(Exercise data)
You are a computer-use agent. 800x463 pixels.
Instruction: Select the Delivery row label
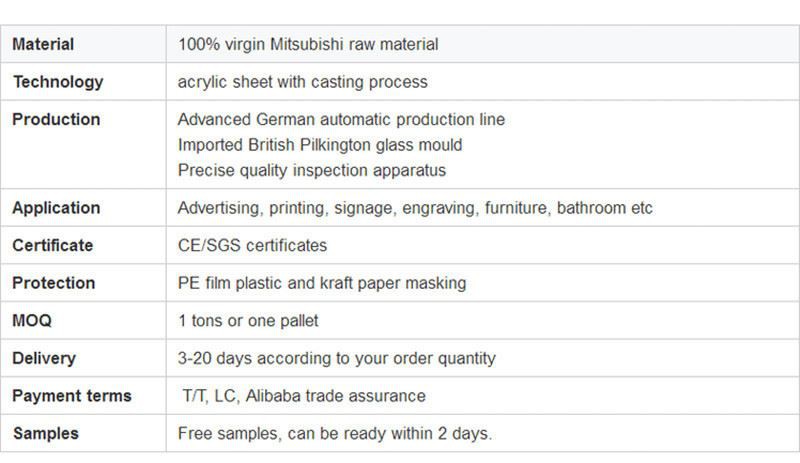coord(43,358)
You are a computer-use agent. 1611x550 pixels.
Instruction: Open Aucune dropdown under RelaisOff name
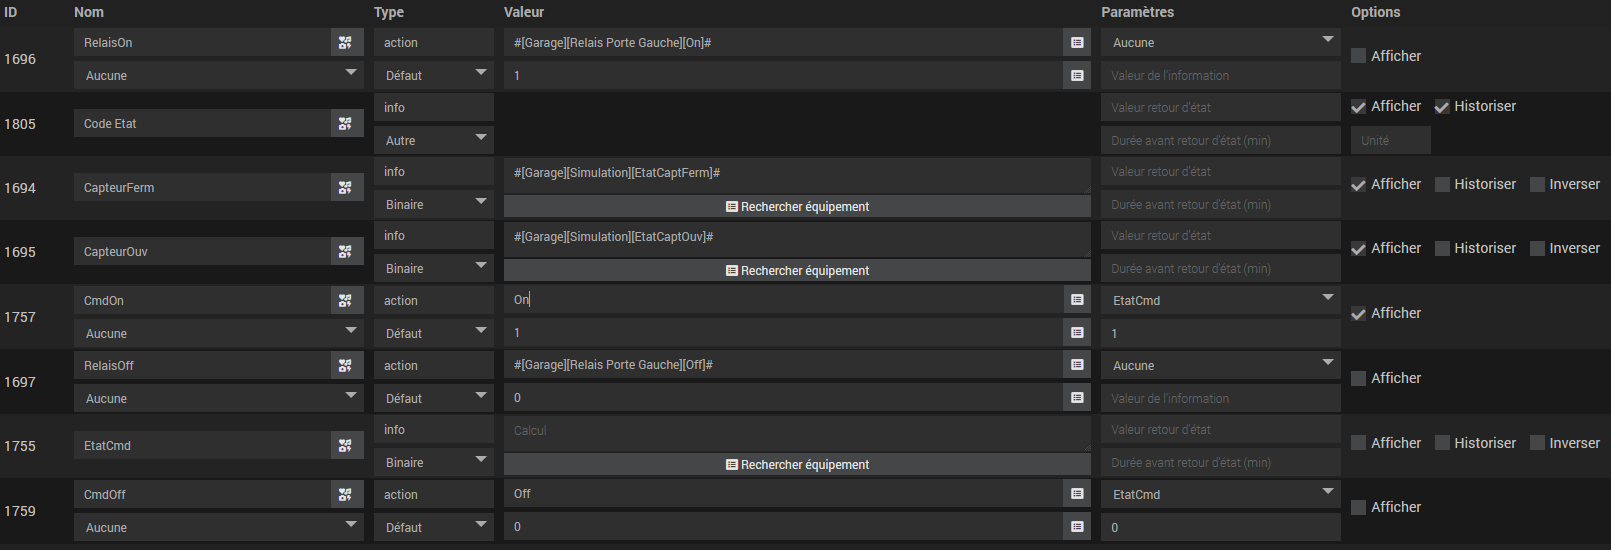coord(219,398)
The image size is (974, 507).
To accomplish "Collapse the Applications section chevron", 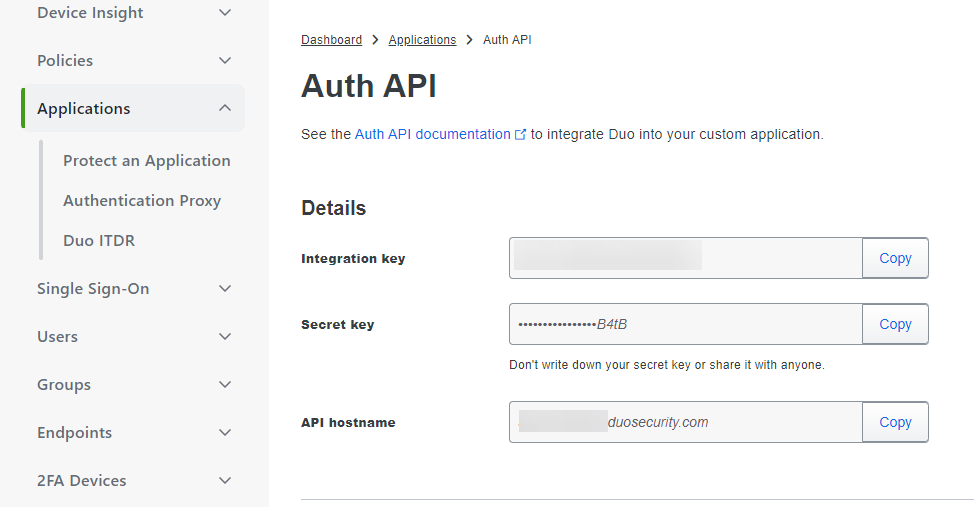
(End Exercise data)
▸ Assignment: This exercise calls for the records to be given again exactly, without the images.

▸ Answer for this exercise:
You are a computer-use agent. 800x463 pixels.
Instruction: Select the Delivery row label
coord(43,358)
You are a computer-use agent. 1611x550 pixels.
Instruction: Open Aucune dropdown under RelaisOff name
coord(219,398)
The image size is (974, 507).
To accomplish "Collapse the Applications section chevron", 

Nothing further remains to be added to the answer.